Discrete accuracy under MCAR: baseline 72.3%, pigauto 73.8%. Under MNAR: baseline 75.6%, pigauto 75.6%. In this run the discrete rows mostly show pigauto matching the phylogenetic baseline rather than adding a separate advantage.
Primary sweep: metrics by missingness mechanism (25% missingness)

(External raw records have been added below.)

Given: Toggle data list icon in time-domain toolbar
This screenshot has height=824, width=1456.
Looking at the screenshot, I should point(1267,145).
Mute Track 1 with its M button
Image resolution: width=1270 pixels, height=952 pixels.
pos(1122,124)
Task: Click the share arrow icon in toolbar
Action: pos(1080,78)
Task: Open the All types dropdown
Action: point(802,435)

Average across traits and 5 replicates. Continuous traits report RMSE; discrete traits report accuracy. ★ marks the best method per scenario and metric.
Mechanism
Metric
Mean / mode
Phylo baseline
pigauto
MCAR
Avg RMSE (continuous)
1.002
0.553 ★
0.556
Avg accuracy (discrete)
0.476
0.723
0.738 ★
MAR (trait-driven)
Avg RMSE (continuous)
1.038
0.596
0.593 ★
Avg accuracy (discrete)
0.554
0.764 ★
0.752
MAR (phylo-clade)
Avg RMSE (continuous)
1.039
0.588 ★
0.594
Avg accuracy (discrete)
0.557
0.753 ★
0.714
MNAR
Avg RMSE (continuous)
1.051
0.594 ★
0.595
Avg accuracy (discrete)
0.508
0.756 ★
0.756
Secondary sweep: MAR severity
Continuous-trait RMSE as the MAR dependency strength (β) increases. Higher β means the probability of missingness depends more strongly on an observed covariate.
What the benchmark shows
MCAR is the reference setting. When missingness is completely at random, the missingness mechanism itself does not add value-dependent bias; use this row as the comparator for the MAR and MNAR scenarios.
MAR (trait-driven) introduces moderate difficulty. Missingness depends on an observed trait, creating non-random gaps. The phylogenetic baseline handles this well because the phylogenetic signal provides information orthogonal to the trait-driven missingness pattern.
MAR (phylo-clade) clusters gaps in the tree. When entire clades are missing, the phylogenetic baseline loses its closest informants. The resulting deltas are mixed by trait and metric in this run.
MNAR is statistically harder in principle. When missingness depends on the unobserved value itself, all imputation methods can be biased. The table shows how that principle played out in this particular simulation rather than a universal ranking.
pigauto mostly tracks the phylogenetic baseline across mechanisms. The calibrated gate often closes when the baseline is already strong; any GNN contribution should be read from the trait-level rows rather than assumed.
Reproducibility
Driver: script/bench_missingness_mechanism.R. Tree: ape::rtree(300). Training: 500 epochs with early stopping. To reproduce: Rscript script/bench_missingness_mechanism.R, then Rscript script/make_bench_missingness_mechanism_html.R.